In the beginning, there was chaos…
… and from this chaos emerged a whole bunch of wrong decisions, mistakes, and failures that eventually turned into FluxEngine.
In this blog, I’m going to show how a simple intern managed to start creating an engine… instead of accidentally deleting the production DB.
I’ve always wanted to build a game engine,
so all the dudes on the internet telling me “build games, not game engines”… well, they sucked for me.
Game engine architecture is clear, complex, and looks sexy af.
Meanwhile, game code looks by definition like spaghetti on top of more spaghetti.
It’s not the developers’ fault – sometimes art requires moving your code into the hacky realm of quick fixes and rewrites on demand.
The engine, however, is the place for the technologically gifted (or introverted enough to spend all their life in front of a PC).
And game engine code is the one place where no designer or artist can hurt you.
The first very important question I had to solve was: what language am I going to use?
So I did the worst thing you can do in that position – I asked Reddit.
Oh boy. If only I knew what kind of mistake that was.
The replies flooded in like a tidal wave of unsolicited, contradictory advice. One comment thread devolved into a 50-reply argument about memory safety. Another was just a single, cryptic message: “Have you considered Lisp?” A chorus of users ignored the question entirely to tell me I should be building games, not engines, and that I was wasting my life. For every helpful suggestion, there were three pedantic corrections about my terminology and five people recommending their obscure pet language that has 12 stars on GitHub.
Me after posting the question
Ok, but let’s cut the crap. After a couple of minutes, I had a list of candidates:
- C – almighty C, some say it can compile on a potato.
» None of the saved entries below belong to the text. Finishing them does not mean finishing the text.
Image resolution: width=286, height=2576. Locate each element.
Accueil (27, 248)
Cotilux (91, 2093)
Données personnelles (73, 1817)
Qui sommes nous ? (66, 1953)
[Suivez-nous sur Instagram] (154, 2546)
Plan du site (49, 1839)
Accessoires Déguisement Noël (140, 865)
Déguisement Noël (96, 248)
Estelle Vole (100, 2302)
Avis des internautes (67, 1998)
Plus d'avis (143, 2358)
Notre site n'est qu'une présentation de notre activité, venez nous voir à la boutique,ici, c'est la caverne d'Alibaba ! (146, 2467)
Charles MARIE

Very verbose and ideal in its own way. The problem? It’s too simple. For some that’s a plus, but I wanted to learn new stuff. Also, my previous game engine attempt was already in C, so I wanted something else.
- Zig – another great possibility. The trendy, modern, safe low-level kid on the block. But it’s not stable. Even tiny version bumps break the build system and core concepts entirely. Not something I want for a long-term project.
- Odin – yet another new kid. I haven’t tried it (yet), but it’s compiled with a C ABI, so in theory it’s more stable than Zig. Supposedly “finished” too, at least according to its author. Maybe one day.
- Rust – my second failed attempt. I tried to learn it, but stopped when I discovered (maybe mistakenly) that making static libs or DLLs requires going through C. My thought was: if in the end it’s all C anyway, what’s the point?
- C++ – last but not least. Basically C with extra toys. My plan: use C-style C++ for the low-level guts, and modern C++ for the abstract stuff. I actually built an engine in C++ back in middle school, on OpenGL. I didn’t know what I was doing, but hey – this time I’ve got Vulkan.
So yeah, after all the drama, I went with C++.
Because in the end… everything is C anyway.
Next time I’ll talk about actually setting up the damn project,
because (spoiler) CMake is pain in the ass. As always.